# 🛳️ Titanic Data Investigation

**Scenario:**
You’ve been hired to prepare clean Titanic passenger data for a museum exhibit.
The original data comes from multiple sources.
Your mission is to:
1. Detect and fix missing information
2. Reshape messy structures into tidy format
3. Combine data for richer analysis
4. Transform and normalize values
5. Create one clear visualization for the exhibit

Every wrangling step you take helps make history more understandable!
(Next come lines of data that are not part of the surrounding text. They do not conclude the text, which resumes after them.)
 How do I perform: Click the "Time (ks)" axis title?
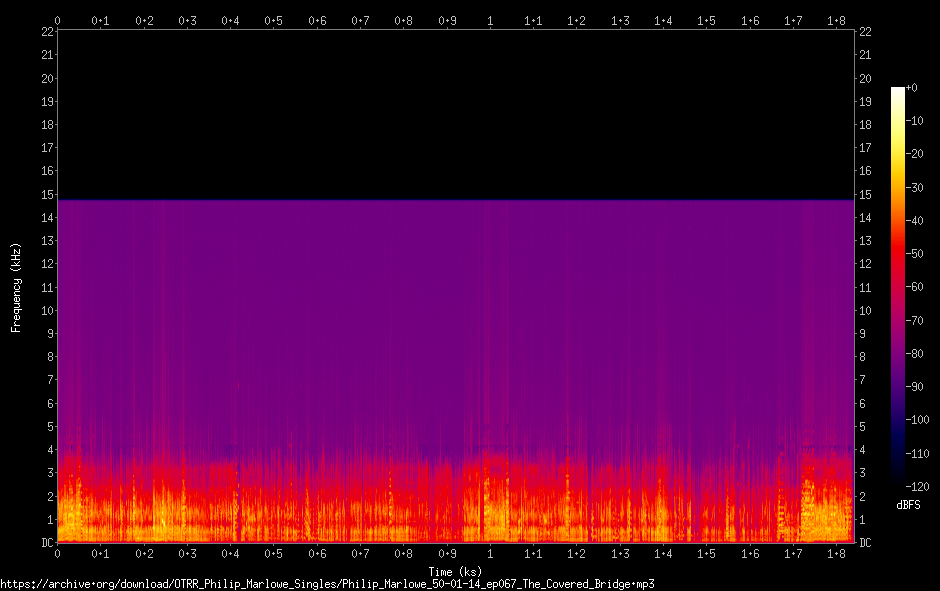455,571
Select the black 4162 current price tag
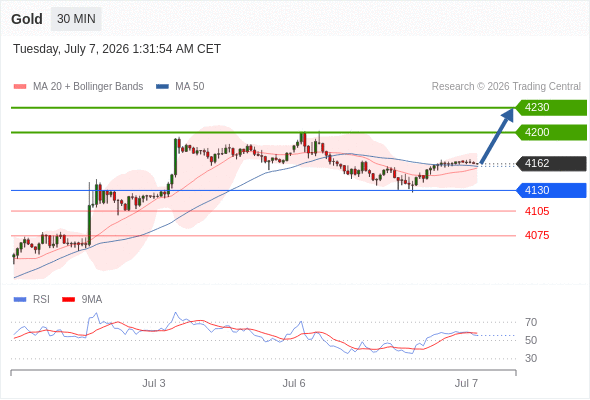 point(551,163)
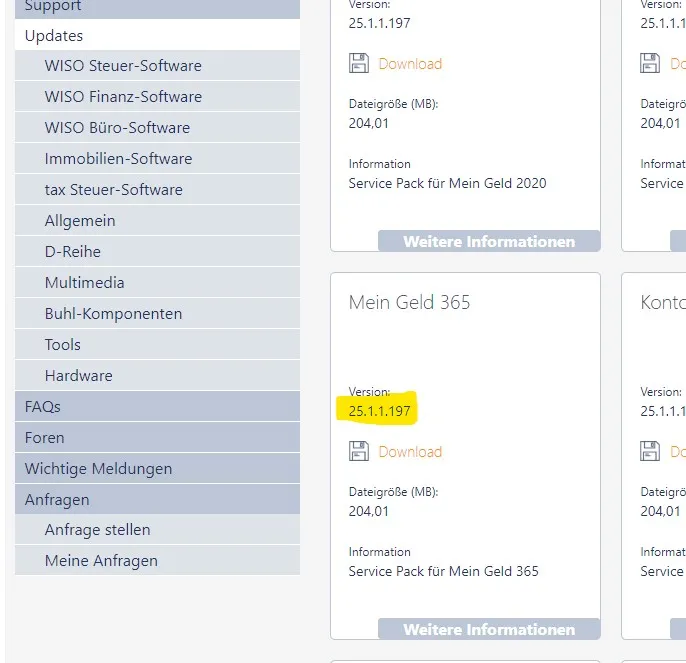Expand the FAQs sidebar section
This screenshot has height=663, width=686.
43,407
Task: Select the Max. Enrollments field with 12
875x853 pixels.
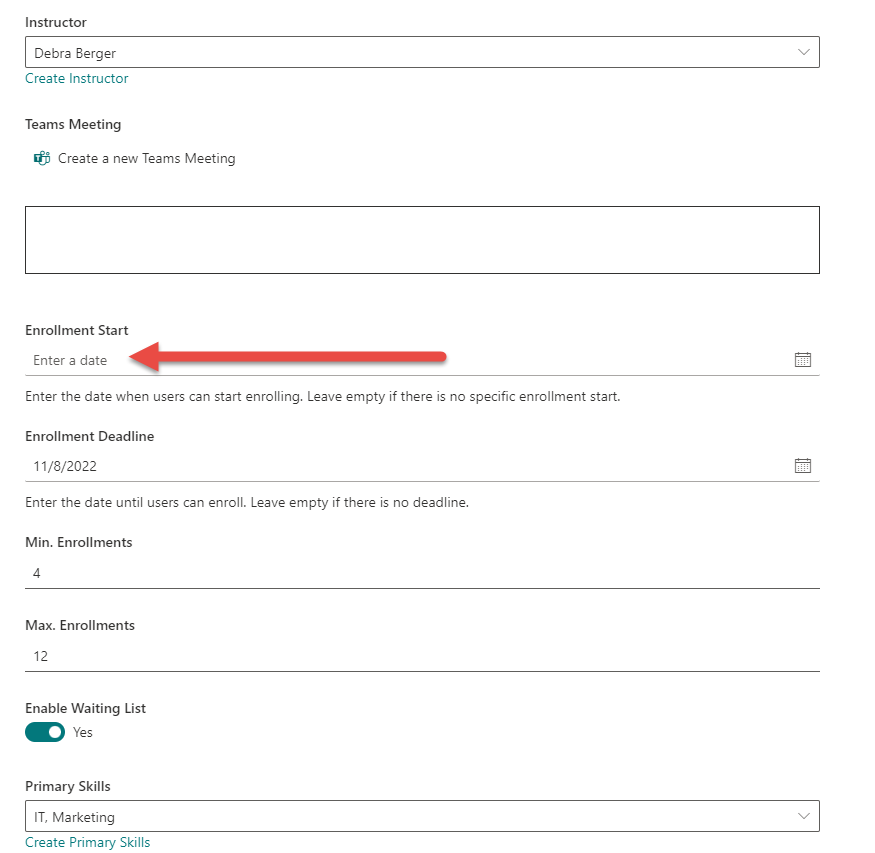Action: [400, 656]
## 0. Setup & Reproducibility

In [None]:
!pip install pandas==2.3.3 seaborn==0.13.2 numpy==2.3.4

In [None]:
import pandas as pd
import numpy as np
import seaborn as sns

np.random.seed(42)
pd.__version__, np.__version__, sns.__version__

## 1) Load & Inspect

**Goal:** Understand the dataset’s shape, types, and missingness.

**Do this:**
1. Inspect the `titanic` dataset with `head()`, `info()`
2. Count missing values per column
3. Choose 3 candidate columns to clean


In [None]:
df = sns.load_dataset("titanic").iloc[:-100]
df.head()


In [None]:
#SOLUTION
df.info()
df.isna().sum().sort_values(ascending=False).head(10)


<details>
<summary>💡 Hint</summary>

- Use `df.info()` to see dtypes and non-null counts
- Use `df.isna().sum()` to count missing values
- Typical targets here: `deck`, `age`, `embarked`
</details>


### Checkpoint 1

In [None]:
expected = {"survived","pclass","sex","age","sibsp","parch","fare","embarked","class","who","adult_male","deck","embark_town","alive"}
assert expected.issubset(set(df.columns))
print("✅")


## 2) Handle Missing Data

**Goal:** Handle common observational missing values.

**Do this:**
1. Fill missing `age` with the **median**
2. Fill missing `embarked` with the **mode**
3. Replace missing `deck` with `"Unknown"` (categorical placeholder)
4. Re-check missingness


In [None]:
##SOLUTION
df["age"].fillna(df["age"].median(), inplace=True)

df["embarked"].fillna(df["embarked"].mode()[0], inplace=True)

df["deck"] = df["deck"].cat.add_categories("Unknown")
df["deck"].fillna("Unknown", inplace=True)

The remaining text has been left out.